The Commission received few comments from those outside the banking industry on the Interim Final Rules, but we did receive a few comments from investors and their advocates. We welcome additional comments from investors on the new proposals. Investors' input would be very valuable to us.
Once the rules on the "push-out" provisions are adopted and take effect, the bank regulators will pick up the ball and draft recordkeeping requirements to demonstrate compliance with the exemptions, in consultation with the Commission. The NASD and the Commission will continue to be responsible for overseeing the activities that the banks "push out" to broker-dealers. It is the bank examiners who will be in a position to monitor the banks' day-to-day compliance with some of most controversial elements of the rules, including the "chiefly compensated" test, as adopted. The Commission will continue to have a role from time to time when it conducts inspections of broker-dealers with networking relationships or when enforcement action is warranted.
In conclusion, I want to underscore that we are all in this together. Gramm-Leach-Bliley has altered the regulatory landscape where the securities and banking worlds overlap. Change is never easy, and the process of implementing this statute has proved no exception. Yes, it has taken us a long time to come up with what I hope is a more workable proposal. But I think we have all needed time to come to terms with the certainty that the Commission is going to adopt rules to implement the "push-out" provisions.
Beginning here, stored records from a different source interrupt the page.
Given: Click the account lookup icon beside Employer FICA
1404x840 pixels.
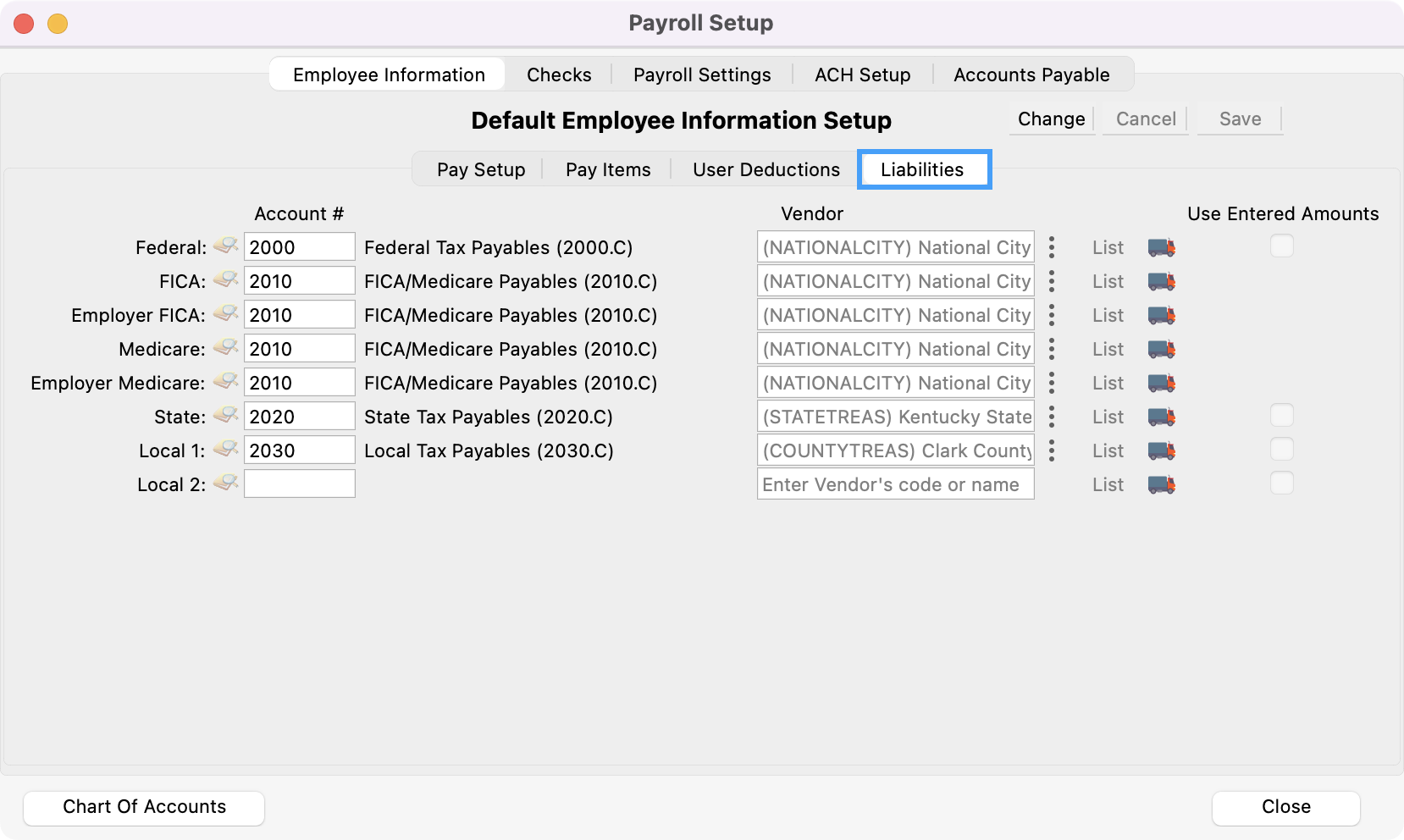Looking at the screenshot, I should 225,314.
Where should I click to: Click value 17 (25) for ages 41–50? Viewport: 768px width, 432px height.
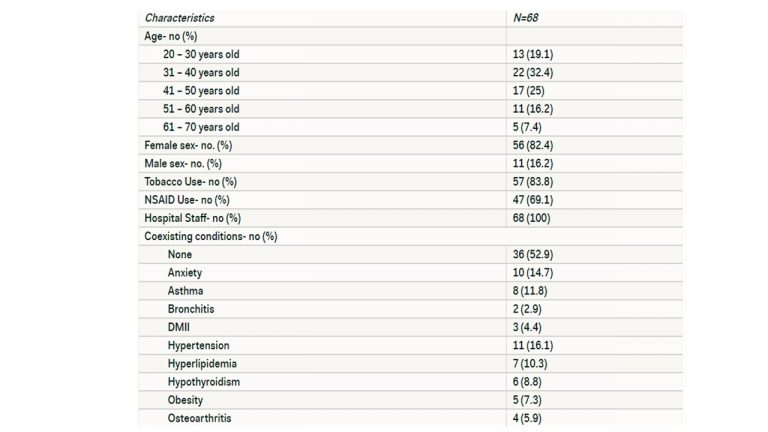pos(528,91)
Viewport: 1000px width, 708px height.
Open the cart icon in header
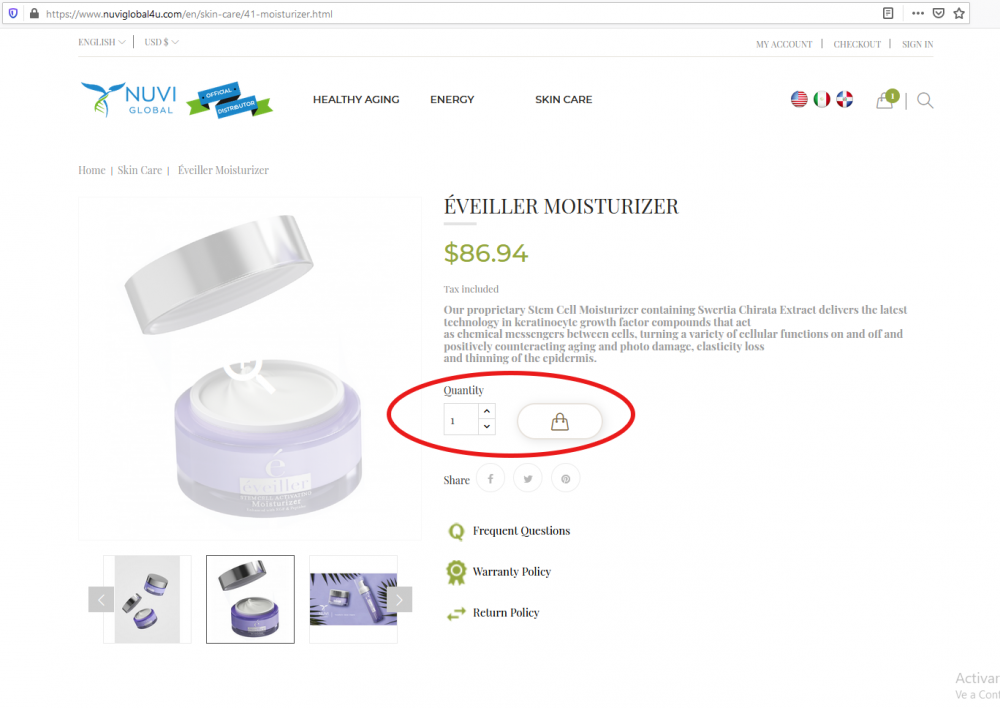tap(886, 100)
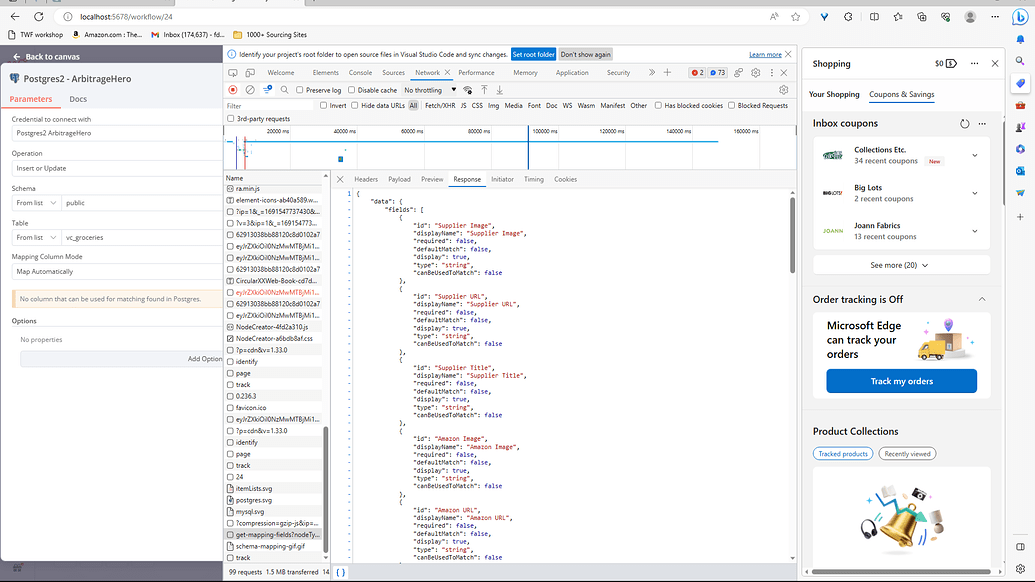Click the Track my orders button

click(x=900, y=381)

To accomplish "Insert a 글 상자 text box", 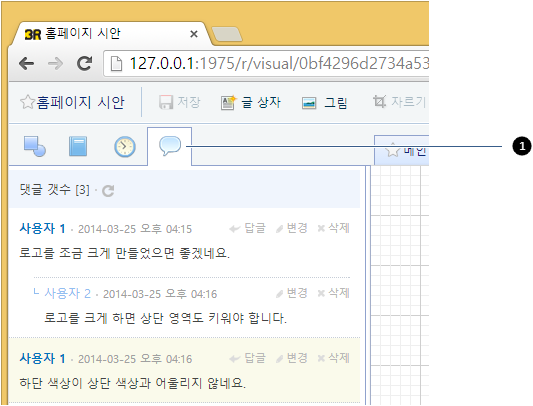I will click(251, 102).
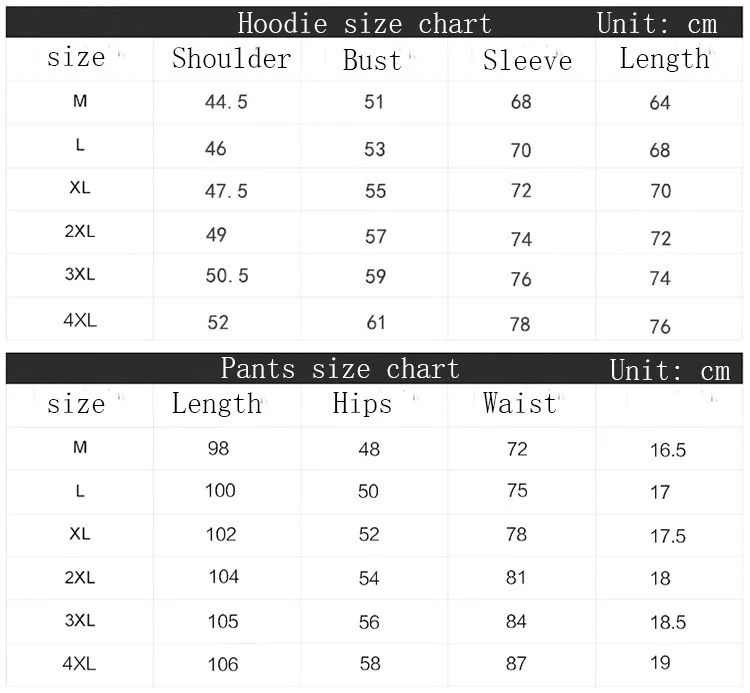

I have no doubt that there are other ways the lines could have been drawn, and the Commission may ultimately drawn the lines differently. But the staff has worked hard to draft the proposed rules and rule amendments in a manner designed to carry out the intent of the statute. The Commission has issued them for comment, and commenters will have their say in the next few months. In the end, the Commission will decide how to proceed with the final rules. Once the rules are adopted, however, it is my hope that the securities and banking communities will continue to collaborate to make functional regulation a reality and to strengthen investor protection.